そのついでに殿下に恩を売っておこうという所か。当然メイサ嬢の事を諦める気もないのでしょうけど。


「グラハム様、私がいつそのような事を申しましたか? 両家の許可があれば婚約解消に応じると申し上げているのですが?」

「それが詭弁だと言っている。そもそも、殿下が婚約破棄に踏み切ったのは貴女が殿下の婚約者に相応しくないからだ」


――来た!


 茶番と飽きはじめていたが、その言葉に目を見開く。

 ここでグラハム様が食い下がるとは予想外だった。


「何の事ですか?」

 手を握り締め、グラハム様を睨みつける。

 重要なのはここから。慎重にいかなければいけない。


「貴女がこれまで行ってきたメイサ殿への数々の嫌がらせ。いや、嫌がらせと言うには度が過ぎている。脅迫、不法侵入、器物破損、傷害……いや、これはもはや殺人未遂と言った方が良いだろう。そのような人物に殿下の婚約者を名乗る資格はない!」

 殊更大きな声を出すグラハム。ホール中にいる生徒に聞かせようとしているのだろう。

 それを聞き周囲の者達がざわめきだす。

 全く無駄に声が大きい。やはり頭の中の空洞が大きいと大きな声が出るのだろうか?


「……身に覚えがありませんわ」

「ほう、では2月前、白花の月の14日。メイサ嬢が何者かに階段から突き落とされたという事件があった。犯人がどなたかご存知なのでは?」

「……知りませんわ」

 目線を逸らし言葉少なく答える。

 この態度をどう見るか? 観察力が試されている訳ですけど?


「ウソですね」

 答えたのはこれもまた殿下の後に控える者から。腕の良い魔術師を数多く輩出してきた名門の出である1学年下の天才魔法少年サイアス・ルック。

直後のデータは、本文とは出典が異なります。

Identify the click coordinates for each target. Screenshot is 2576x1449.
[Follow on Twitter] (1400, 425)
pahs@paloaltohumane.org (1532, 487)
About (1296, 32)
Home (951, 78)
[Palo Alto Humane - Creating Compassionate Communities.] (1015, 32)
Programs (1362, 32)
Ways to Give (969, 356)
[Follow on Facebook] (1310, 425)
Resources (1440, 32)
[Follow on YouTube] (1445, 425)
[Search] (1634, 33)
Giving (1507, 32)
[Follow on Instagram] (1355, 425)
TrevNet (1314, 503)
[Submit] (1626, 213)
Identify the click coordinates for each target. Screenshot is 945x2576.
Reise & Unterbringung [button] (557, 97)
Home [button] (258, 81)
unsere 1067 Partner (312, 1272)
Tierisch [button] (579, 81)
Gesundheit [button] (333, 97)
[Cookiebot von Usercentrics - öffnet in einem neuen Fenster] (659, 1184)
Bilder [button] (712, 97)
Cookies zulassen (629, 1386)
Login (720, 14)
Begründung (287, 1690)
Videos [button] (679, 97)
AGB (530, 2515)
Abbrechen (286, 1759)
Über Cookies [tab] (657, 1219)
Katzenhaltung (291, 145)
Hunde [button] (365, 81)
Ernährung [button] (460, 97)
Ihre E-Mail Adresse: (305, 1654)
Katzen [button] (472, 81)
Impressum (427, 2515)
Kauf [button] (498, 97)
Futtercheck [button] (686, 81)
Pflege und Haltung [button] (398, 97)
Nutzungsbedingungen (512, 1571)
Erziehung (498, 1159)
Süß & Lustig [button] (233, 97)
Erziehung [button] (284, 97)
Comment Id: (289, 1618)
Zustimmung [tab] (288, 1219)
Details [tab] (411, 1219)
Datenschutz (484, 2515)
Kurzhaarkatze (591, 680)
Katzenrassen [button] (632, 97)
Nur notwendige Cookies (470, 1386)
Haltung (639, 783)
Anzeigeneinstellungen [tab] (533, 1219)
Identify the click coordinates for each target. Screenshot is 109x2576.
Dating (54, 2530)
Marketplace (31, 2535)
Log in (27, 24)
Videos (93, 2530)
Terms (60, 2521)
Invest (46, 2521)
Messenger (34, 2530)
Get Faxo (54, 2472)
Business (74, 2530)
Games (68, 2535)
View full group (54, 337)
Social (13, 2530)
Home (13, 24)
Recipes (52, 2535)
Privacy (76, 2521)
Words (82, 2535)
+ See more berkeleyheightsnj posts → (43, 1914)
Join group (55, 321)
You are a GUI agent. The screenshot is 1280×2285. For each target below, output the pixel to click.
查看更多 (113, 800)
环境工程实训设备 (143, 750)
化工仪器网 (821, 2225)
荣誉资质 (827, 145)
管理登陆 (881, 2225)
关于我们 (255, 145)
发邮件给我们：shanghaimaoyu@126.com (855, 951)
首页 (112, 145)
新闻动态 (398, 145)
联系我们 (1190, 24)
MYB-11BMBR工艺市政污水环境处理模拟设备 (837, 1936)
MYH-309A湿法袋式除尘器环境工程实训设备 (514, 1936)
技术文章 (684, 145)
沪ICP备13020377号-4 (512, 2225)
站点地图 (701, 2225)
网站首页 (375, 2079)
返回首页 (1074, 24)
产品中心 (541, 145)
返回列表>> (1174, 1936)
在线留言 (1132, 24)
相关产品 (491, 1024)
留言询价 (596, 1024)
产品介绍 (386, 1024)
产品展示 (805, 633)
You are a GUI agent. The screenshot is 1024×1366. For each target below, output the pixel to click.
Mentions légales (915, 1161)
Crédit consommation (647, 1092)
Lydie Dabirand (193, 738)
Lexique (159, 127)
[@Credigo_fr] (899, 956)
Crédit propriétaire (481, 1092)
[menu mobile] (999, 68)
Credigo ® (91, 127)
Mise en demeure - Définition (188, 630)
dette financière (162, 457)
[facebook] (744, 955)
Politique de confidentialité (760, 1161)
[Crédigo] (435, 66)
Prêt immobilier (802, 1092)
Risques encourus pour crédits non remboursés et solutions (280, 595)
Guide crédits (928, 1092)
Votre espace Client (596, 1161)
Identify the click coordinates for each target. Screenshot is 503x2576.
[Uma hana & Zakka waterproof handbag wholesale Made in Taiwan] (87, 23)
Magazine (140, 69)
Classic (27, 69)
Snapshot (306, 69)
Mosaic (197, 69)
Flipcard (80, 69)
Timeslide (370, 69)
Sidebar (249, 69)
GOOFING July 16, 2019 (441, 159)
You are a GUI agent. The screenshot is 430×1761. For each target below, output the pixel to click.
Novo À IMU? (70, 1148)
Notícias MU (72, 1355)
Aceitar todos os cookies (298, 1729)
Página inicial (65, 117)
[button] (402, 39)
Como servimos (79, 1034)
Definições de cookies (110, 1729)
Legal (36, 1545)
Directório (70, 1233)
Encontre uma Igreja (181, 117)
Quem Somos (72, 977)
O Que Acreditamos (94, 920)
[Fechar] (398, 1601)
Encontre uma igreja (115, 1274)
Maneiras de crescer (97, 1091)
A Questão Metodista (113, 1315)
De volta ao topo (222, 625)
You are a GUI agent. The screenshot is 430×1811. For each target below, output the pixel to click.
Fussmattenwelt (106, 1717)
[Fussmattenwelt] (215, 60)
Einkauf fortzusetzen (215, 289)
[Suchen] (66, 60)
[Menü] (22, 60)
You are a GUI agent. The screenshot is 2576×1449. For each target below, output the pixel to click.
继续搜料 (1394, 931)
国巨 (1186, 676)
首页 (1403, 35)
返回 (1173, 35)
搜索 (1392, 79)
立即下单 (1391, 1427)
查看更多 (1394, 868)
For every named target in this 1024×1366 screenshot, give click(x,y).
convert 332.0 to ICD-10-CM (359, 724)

 と言っても「久方ぶりに」という説明が頭に付く事になる。

 ここ数代はパッとしない一門の期待を背負った、背負わされたかわいそうな子だ。

 色々面倒見てあげたのに、そっちに付くとはお姉さん悲しいわ。


「メイサ様が突き落とされた現場を僕は見ました。といっても少し距離がありましたけど。走り去る赤い制服を着た赤い髪の女性の姿を見ました」

 赤い制服を着ることを許されている者は少ない。生徒自治会の役員や特別に認められた人物。今年の学院で言えば20人も居ない。更にその中で赤い髪の女となれば、それは私1人。


 その事を察した周囲からざわめきと非難の視線が飛んでくる。


「……」

「更に寮のシーゼル嬢の部屋で彼女の服が何着も切り裂かれていた。という事件も起きている。どれも殿下が彼女に送られた物ばかりだそうだ。そして犯人は室内で暴れたのだろう室内の有様は酷いものだった。だが、暴れた際に落としたのだろう、これが落ちていたそうだ」

 更に現れた証人は学院の風紀を預かる学院騎士団の次期団長候補、ロックシェード伯爵家のロイド・ロックシェード。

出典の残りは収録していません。